In un’intervista rilasciata al quotidiano francese “Le Monde” il Ministro degli Esteri saudita Adel al-Jubeir ha avvertito l’Iran della possibilità di nuove sanzioni se continuerà con le sue politiche aggressive, in riferimento agli ultimi episodi della settimana scorsa. Egli, perciò, ha accusato la Repubblica Islamica di aver attaccato le petroliere nel Golfo, ma anche di continuare a fornire supporto militare ai ribelli Huthi nello Yemen, ritenuti responsabili della condizione di azioni ostili contro la monarchia saudita.

Le dichiarazioni del Ministro saudita giungono nel momento in cui il Segretario di Stato statunitense Mike Pompeo (in foto) si trova in A. Saudita per discutere delle recenti tensioni nel Golfo e nello stretto di Hormuz. Contemporaneamente, il Presidente statunitense D. Trump ha firmato un ordine esecutivo con cui s’impongono nuove sanzioni contro Teheran, in particolar modo contro la Guida suprema Ali Khameni, il suo entourage e il Ministro degli Esteri Zarif. Vengono presi di mira i loro asset finanziari e viene negata la possibilità di accedervi negli Usa. Questa la reazione statunitense dopo l’abbattimento del drone a stelle e strisce nel Golfo Persico di giovedì scorso. Trump, inoltre, ha ribadito la necessità di impedire alla Repubblica Islamica di dotarsi di armi nucleari.

Nel tentativo di rafforzare la propria posizione contro l’Iran, a Riyad Pompeo ha rimarcato l’esigenza di proteggere le navi nel Golfo, nell’ottica della sicurezza e della libertà di navigazione. Egli ha fatto trapelare la possibilità di dar vita ad un programma a scopo di deterrenza e di osservazione nel Golfo, da attuare con la partecipazione degli alleati, senza però menzionare alcun Paese. Essi parteciperebbero con contributi finanziari e logistici. Sarà determinante capire quali Paesi giocheranno un ruolo chiave in questo programma anche se si può intuire la posizione di spicco che rivestirebbero probabilmente Arabia Saudita ed Emirati Arabi.

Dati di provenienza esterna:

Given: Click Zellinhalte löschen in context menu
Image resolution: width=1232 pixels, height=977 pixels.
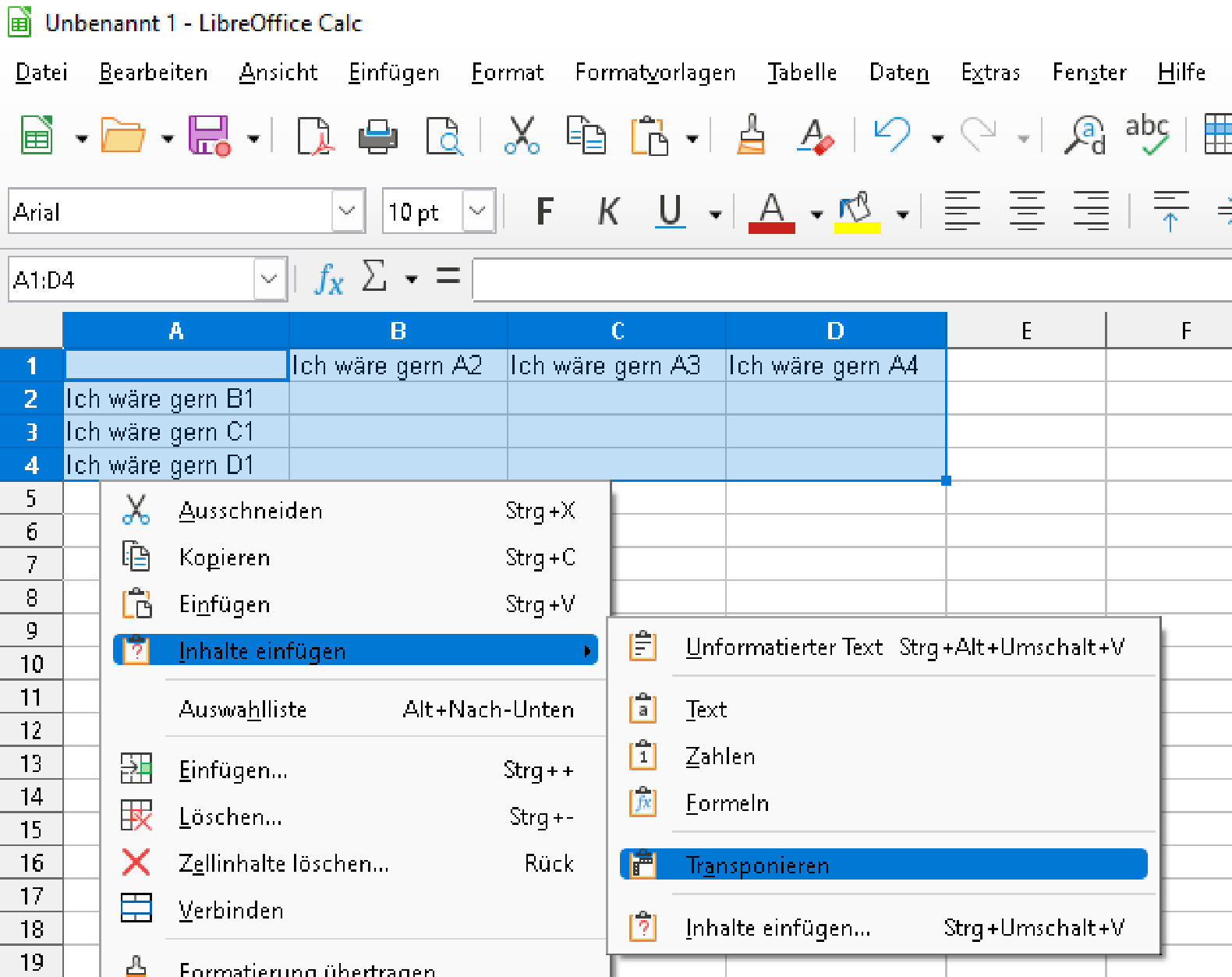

Continua, dunque, la “Maximum pressure” degli Stati Uniti contro l’Iran, colpendo l’ambito economico e finanziario. Allo stesso tempo l’Arabia Saudita rafforza la propria postura in vista del vertice del Bahrein dei prossimi giorni, nella speranza che il “Piano per la pace” statunitense per il Medio Oriente possa vederla come protagonista principale.